> [Dataset entries]
◆ ◆ ◆ ◆ ◆

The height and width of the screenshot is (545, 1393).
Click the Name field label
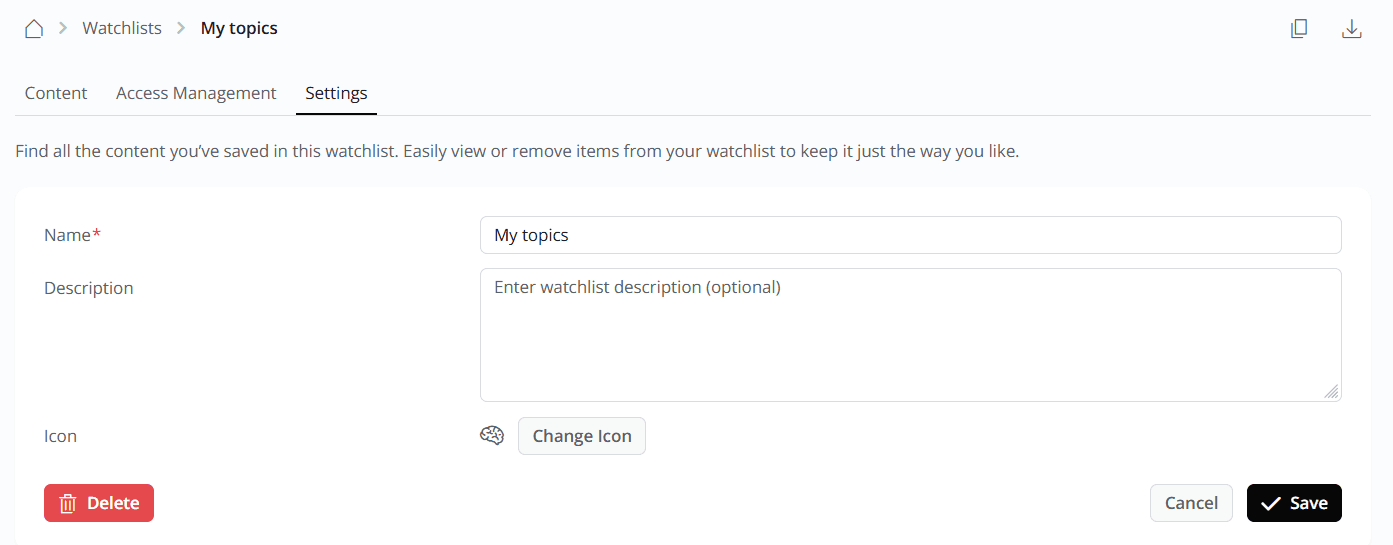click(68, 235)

◆ ◆ ◆ ◆ ◆

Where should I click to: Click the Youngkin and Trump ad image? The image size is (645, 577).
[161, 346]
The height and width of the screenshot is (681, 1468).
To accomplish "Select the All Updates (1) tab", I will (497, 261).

◆ ◆ ◆ ◆ ◆

> [Activity] Scan the data, and report each line that uses the word "height".

> [Response]
The height and width of the screenshot is (545, 1393).
The height and width of the screenshot is (681, 1468).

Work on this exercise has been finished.